How Do I Tell Them?

Dear Dee:
I am 15 and pregnant. How do I tell my mom and my boyfriend that I am having a baby?

There is no easy way for you to tell either person you're expecting a baby. But I would encourage you to start with your mom and let her know. She might be mad. She might even yell, but because she loves you, she'll get over that and help you through this.

Telling your mom first will allow you to speak to her about your feelings, what you want to do and how you feel about the father of this baby. It will also let the realization of your situation sink in a little more and prepare you for the fact you will have to talk to your boyfriend and probably his parents, too. I just think it would be easier for you to deal with all of this if you had your supportive momma by your side.

I won't sugarcoat it. You're in for a tough road and have lots of decisions to make. Feel free to contact our family crisis or teen pregnancy hotlines and talk to a professional about what you're going through. Don't keep it all inside, especially right now, as your body goes through so many changes during pregnancy. It's best to work through the emotions as they hit you rather than bottling them up.

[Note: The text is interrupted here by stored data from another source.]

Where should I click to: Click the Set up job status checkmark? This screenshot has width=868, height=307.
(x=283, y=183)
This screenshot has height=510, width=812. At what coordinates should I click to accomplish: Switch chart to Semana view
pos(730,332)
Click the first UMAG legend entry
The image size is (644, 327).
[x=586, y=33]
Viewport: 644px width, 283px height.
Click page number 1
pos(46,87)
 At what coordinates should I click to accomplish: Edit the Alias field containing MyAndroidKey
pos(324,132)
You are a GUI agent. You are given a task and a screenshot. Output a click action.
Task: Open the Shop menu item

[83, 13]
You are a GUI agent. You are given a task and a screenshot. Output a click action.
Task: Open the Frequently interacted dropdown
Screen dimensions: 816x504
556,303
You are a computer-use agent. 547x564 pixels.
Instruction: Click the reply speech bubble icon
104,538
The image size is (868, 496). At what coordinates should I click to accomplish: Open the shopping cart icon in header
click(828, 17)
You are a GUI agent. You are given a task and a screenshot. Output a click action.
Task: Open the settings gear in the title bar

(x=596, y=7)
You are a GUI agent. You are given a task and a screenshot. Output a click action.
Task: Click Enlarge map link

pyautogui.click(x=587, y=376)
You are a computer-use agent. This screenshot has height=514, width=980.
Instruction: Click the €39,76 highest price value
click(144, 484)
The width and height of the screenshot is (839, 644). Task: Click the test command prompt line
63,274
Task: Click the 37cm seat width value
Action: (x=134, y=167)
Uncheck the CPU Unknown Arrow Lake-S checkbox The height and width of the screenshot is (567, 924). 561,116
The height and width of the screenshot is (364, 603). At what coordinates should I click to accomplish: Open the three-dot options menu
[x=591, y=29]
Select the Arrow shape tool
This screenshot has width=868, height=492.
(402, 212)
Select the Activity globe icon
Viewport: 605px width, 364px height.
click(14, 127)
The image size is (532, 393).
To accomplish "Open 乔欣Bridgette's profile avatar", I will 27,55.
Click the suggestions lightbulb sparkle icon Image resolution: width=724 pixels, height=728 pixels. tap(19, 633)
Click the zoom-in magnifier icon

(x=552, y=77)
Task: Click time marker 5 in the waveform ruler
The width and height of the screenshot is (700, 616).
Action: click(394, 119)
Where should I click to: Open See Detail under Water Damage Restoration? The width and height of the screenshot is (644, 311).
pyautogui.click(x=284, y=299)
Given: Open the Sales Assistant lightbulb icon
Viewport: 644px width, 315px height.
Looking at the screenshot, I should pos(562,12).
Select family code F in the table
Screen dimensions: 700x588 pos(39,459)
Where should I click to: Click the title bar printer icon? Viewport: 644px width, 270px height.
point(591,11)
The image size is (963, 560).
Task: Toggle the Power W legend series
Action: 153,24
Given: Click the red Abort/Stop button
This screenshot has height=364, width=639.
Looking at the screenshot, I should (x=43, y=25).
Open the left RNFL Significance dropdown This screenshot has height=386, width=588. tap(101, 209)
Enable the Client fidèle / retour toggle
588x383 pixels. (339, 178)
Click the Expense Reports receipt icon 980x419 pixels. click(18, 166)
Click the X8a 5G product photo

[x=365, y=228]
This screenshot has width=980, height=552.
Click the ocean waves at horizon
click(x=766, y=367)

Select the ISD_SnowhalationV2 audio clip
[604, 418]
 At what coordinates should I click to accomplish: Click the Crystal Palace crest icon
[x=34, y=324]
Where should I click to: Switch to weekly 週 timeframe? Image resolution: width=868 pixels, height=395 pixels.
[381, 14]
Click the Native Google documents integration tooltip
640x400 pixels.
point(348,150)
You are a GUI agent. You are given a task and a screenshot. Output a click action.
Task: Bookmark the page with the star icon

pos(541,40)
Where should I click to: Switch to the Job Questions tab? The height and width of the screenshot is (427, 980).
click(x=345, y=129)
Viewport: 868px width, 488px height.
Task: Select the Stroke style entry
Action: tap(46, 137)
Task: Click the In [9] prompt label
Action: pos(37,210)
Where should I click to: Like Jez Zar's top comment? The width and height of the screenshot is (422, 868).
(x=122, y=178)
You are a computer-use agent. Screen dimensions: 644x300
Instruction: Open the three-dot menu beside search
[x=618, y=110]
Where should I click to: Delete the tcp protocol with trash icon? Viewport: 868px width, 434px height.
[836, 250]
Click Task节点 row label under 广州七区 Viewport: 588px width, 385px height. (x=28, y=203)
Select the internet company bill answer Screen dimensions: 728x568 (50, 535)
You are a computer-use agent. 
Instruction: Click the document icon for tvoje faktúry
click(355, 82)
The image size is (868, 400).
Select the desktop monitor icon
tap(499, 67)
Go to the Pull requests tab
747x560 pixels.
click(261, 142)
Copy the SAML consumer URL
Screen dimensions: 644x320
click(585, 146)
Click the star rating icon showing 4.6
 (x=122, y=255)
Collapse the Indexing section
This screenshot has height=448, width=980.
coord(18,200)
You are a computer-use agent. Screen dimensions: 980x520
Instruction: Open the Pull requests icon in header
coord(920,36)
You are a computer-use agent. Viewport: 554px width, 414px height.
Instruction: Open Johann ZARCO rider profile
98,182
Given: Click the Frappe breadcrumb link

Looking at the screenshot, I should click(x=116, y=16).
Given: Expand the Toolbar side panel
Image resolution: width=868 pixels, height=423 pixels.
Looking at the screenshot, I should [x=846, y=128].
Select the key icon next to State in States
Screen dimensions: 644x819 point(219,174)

It's healthier for the baby, too.

You are so, so young. And my heart goes out to you more than you'll ever know. I hope you can realize that this isn't where your life ends -- you still have plenty ahead of you and can accomplish many wonderful things, regardless of what you decide to do. Just because you're having a baby doesn't mean you're doomed to poverty or destined to never have a great life or job. It just means you have to work harder to get the things you want and it may take a little longer.

So please don't give up or lose heart. Don't settle for what others expect out of a teen mom (welfare, snotty nosed kids and no job). Accomplish all you can and take care of yourself. Be proud of yourself and constantly strive to better your world and your baby's. I promise you, when you look back on this in 10 years, you'll respect yourself, you'll be proud of your accomplishments and you'll be so very glad you didn't just give up. Your life as a kid is kind of over, and you'll see things differently now. But if you really focus on what's important and what's right for you, then you'll be fine. You don't have to be a statistic. Be one of those girls who rises above the ‘tragedy' and makes a difference. I know you can do it, and my thoughts are with you.